Russian authorities dispatched investigators to the site of the emergency landing, classifying the investigation as a "criminal probe", according to the Russian Investigative Committee. Prosecutor General Yury Chaika was said to be "keeping a watchful eye" over the proceedings. Several hours after the incident occurred, the lead prosecutor in the investigation said that the preliminary results suggested a bird strike was responsible for the loss of engines.
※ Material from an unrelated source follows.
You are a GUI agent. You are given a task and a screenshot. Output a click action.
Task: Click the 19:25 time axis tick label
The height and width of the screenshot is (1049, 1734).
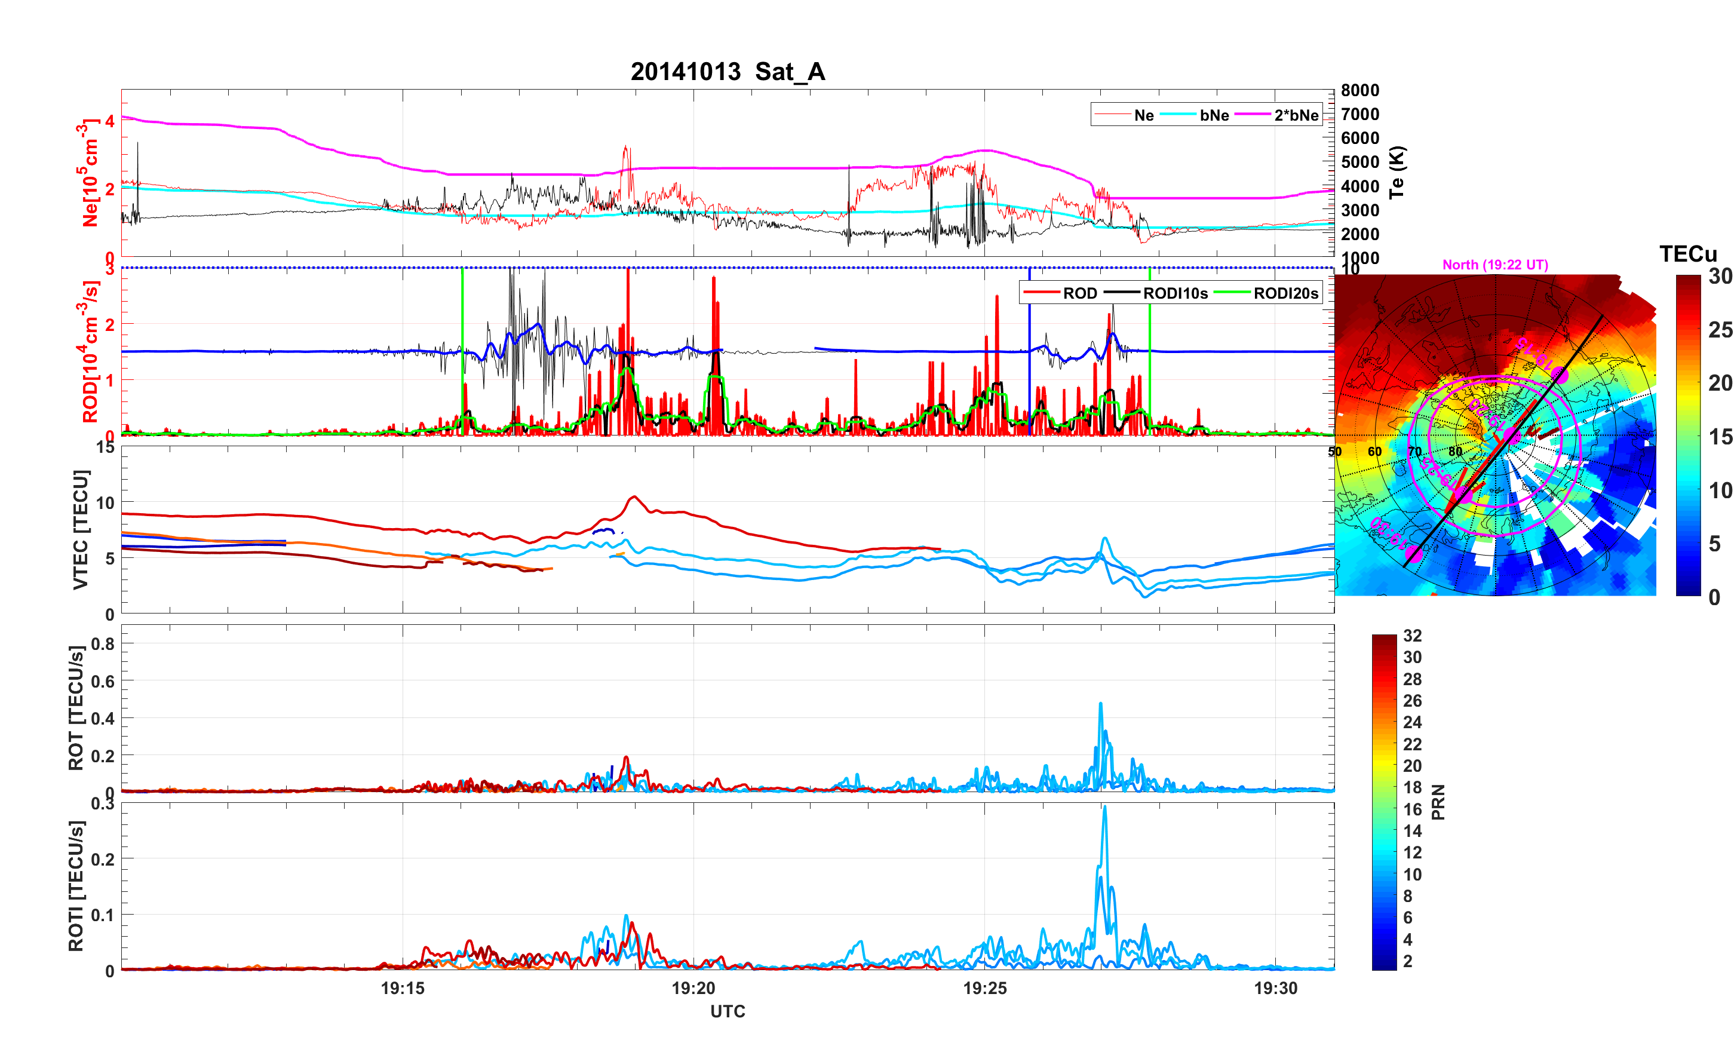pos(985,988)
By the day after the incident, investigators had recovered two of the aircraft's three flight recorders. The Interstate Aviation Committee (MAK) said that it had begun analysis of both recovered devices, which were said to be in "satisfactory condition". The third recorder, the cockpit voice recorder, was recovered on 10 December. Analysis of the flight data recorder showed that eight minutes after the aircraft took off, at an altitude of 6500 m, the fuel supply to the engines fluctuated, and as the aircraft passed 9000 m, the outer two engines shut down. The crew at this point began a descent towards Domodedovo Airport. The central engine had a "period of instability", but its normal status was "restored and maintained" until the aircraft's landing.

The fuel supply at Vnukovo Airport was confirmed to meet standards. On 1 April 2011, investigators announced that poor fuel quality had been ruled out as a cause of the crash, despite instrument readings that indicated issues with the fuel supply before the aircraft crashed.

On 26 September 2011, the MAK released its report concluding that the cause of the accident was the erroneous actions of the crew during the flight and approach in instrumental meteorological conditions with one engine running (out of three), which resulted in the aircraft approaching significantly to the right of the extended centre line, exiting the runway after landing and colliding with an embankment. The flight engineer accidentally shut off a fuel pump while transferring fuel. As a result, fuel flow fluctuated, leading to unusual altitude and engine readings before the outer two engines shut down. At this point, the crew chose to bring the plane to Domodedovo Airport. The report said that the crew had not used all available options to deal with the loss of engine power and had not followed procedures for landing with two nonfunctional engines. The report also noted that the crew had not been sufficiently trained to deal with the situation.

On 22 January 2015, the airplane's pilot Zakarzha Zakarzhayev was found guilty in court under article 263.3 of the Criminal Code of Russia (violating safety rules of transportation and air travel, which led by neglect to death of two or more people). He was given a suspended sentence of 3 years and then immediately amnestied.